→ EXERCISE BRIEF: Give back the line containing "You are a computer-use agent. Image" along with every line after it, exactly, until the entries end.
*** RECORDS FOR THE TASK ***
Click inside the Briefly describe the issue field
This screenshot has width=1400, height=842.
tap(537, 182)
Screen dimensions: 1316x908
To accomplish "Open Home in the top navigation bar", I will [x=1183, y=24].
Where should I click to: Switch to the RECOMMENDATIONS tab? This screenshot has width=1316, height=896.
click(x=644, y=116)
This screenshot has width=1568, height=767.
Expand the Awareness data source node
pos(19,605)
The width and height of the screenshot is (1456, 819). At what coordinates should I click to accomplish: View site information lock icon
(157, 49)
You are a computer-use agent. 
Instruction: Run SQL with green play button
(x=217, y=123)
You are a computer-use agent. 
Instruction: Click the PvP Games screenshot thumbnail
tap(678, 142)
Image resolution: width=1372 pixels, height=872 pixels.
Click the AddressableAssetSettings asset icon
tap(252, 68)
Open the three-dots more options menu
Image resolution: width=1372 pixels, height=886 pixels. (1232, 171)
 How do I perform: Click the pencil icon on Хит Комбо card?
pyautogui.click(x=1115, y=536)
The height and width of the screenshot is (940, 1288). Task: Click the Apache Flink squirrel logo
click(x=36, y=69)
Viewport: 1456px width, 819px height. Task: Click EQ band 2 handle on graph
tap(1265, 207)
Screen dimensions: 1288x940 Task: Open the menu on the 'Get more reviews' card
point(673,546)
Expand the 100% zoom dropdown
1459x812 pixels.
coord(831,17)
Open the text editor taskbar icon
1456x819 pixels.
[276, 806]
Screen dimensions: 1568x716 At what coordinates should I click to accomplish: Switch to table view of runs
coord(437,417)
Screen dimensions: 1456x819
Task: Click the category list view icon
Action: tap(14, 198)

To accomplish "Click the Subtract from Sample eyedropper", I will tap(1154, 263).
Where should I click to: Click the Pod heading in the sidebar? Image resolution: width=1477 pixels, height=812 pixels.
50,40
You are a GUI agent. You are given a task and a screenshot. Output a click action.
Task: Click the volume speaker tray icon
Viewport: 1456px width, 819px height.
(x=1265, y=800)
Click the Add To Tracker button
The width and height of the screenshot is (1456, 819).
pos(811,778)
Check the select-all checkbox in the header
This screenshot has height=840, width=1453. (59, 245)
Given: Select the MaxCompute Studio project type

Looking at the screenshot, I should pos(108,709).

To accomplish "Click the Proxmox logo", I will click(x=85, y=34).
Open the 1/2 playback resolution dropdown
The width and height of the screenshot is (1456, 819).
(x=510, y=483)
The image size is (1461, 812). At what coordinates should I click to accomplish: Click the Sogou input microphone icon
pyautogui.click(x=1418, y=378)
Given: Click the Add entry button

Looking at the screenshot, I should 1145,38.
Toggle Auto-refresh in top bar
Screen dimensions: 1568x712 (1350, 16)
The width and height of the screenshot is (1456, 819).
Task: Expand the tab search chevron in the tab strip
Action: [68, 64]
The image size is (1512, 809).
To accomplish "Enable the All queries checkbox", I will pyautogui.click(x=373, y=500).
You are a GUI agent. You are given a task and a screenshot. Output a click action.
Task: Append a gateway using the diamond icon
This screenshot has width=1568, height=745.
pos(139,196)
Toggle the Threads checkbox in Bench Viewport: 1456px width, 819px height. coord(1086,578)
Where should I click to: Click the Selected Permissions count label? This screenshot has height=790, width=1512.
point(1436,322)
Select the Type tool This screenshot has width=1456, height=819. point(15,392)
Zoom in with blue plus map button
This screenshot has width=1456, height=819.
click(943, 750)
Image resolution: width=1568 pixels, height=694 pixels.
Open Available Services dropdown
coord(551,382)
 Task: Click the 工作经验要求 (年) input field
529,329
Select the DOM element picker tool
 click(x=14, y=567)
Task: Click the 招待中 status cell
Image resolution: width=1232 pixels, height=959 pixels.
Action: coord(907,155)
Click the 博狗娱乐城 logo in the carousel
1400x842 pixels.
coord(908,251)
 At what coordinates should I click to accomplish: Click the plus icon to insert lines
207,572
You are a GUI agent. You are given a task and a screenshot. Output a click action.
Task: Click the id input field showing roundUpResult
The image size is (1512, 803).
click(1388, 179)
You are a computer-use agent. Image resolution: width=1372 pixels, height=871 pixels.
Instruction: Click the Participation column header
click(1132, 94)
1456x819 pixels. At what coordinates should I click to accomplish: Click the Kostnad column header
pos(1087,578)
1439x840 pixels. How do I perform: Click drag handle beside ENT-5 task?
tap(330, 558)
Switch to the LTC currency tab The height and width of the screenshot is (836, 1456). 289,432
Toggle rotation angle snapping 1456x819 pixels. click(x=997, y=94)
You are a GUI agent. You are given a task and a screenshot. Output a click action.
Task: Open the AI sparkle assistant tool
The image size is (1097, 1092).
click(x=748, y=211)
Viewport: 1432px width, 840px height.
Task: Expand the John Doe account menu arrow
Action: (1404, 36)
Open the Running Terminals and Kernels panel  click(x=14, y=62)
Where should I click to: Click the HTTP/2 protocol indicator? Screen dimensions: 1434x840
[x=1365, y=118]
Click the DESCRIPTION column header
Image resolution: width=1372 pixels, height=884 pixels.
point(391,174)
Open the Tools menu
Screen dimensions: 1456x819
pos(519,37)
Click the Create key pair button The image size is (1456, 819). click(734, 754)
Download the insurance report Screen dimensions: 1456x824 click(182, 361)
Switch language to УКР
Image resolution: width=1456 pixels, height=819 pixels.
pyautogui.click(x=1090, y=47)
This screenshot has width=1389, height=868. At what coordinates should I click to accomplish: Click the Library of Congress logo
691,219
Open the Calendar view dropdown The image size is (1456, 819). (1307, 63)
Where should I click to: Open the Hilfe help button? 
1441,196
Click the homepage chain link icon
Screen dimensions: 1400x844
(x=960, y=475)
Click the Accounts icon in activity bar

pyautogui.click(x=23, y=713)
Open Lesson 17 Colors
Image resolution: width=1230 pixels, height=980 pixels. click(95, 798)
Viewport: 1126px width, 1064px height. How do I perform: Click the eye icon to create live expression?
***
→ ANSWER FOR THE TASK:
You are a computer-use agent. Image resolution: width=1372 pixels, height=871 pixels.
Instruction: Click the Participation column header
click(1132, 94)
1456x819 pixels. At what coordinates should I click to accomplish: Click the Kostnad column header
pos(1087,578)
1439x840 pixels. How do I perform: Click drag handle beside ENT-5 task?
tap(330, 558)
Switch to the LTC currency tab The height and width of the screenshot is (836, 1456). 289,432
Toggle rotation angle snapping 1456x819 pixels. click(x=997, y=94)
You are a GUI agent. You are given a task and a screenshot. Output a click action.
Task: Open the AI sparkle assistant tool
The image size is (1097, 1092).
click(x=748, y=211)
Viewport: 1432px width, 840px height.
Task: Expand the John Doe account menu arrow
Action: (1404, 36)
Open the Running Terminals and Kernels panel  click(x=14, y=62)
Where should I click to: Click the HTTP/2 protocol indicator? Screen dimensions: 1434x840
[x=1365, y=118]
Click the DESCRIPTION column header
Image resolution: width=1372 pixels, height=884 pixels.
point(391,174)
Open the Tools menu
Screen dimensions: 1456x819
pos(519,37)
Click the Create key pair button The image size is (1456, 819). click(734, 754)
Download the insurance report Screen dimensions: 1456x824 click(182, 361)
Switch language to УКР
Image resolution: width=1456 pixels, height=819 pixels.
pyautogui.click(x=1090, y=47)
This screenshot has width=1389, height=868. At what coordinates should I click to accomplish: Click the Library of Congress logo
691,219
Open the Calendar view dropdown The image size is (1456, 819). (1307, 63)
Where should I click to: Open the Hilfe help button? 
1441,196
Click the homepage chain link icon
Screen dimensions: 1400x844
(x=960, y=475)
Click the Accounts icon in activity bar

pyautogui.click(x=23, y=713)
Open Lesson 17 Colors
Image resolution: width=1230 pixels, height=980 pixels. click(95, 798)
Viewport: 1126px width, 1064px height. How do I perform: Click the eye icon to create live expression?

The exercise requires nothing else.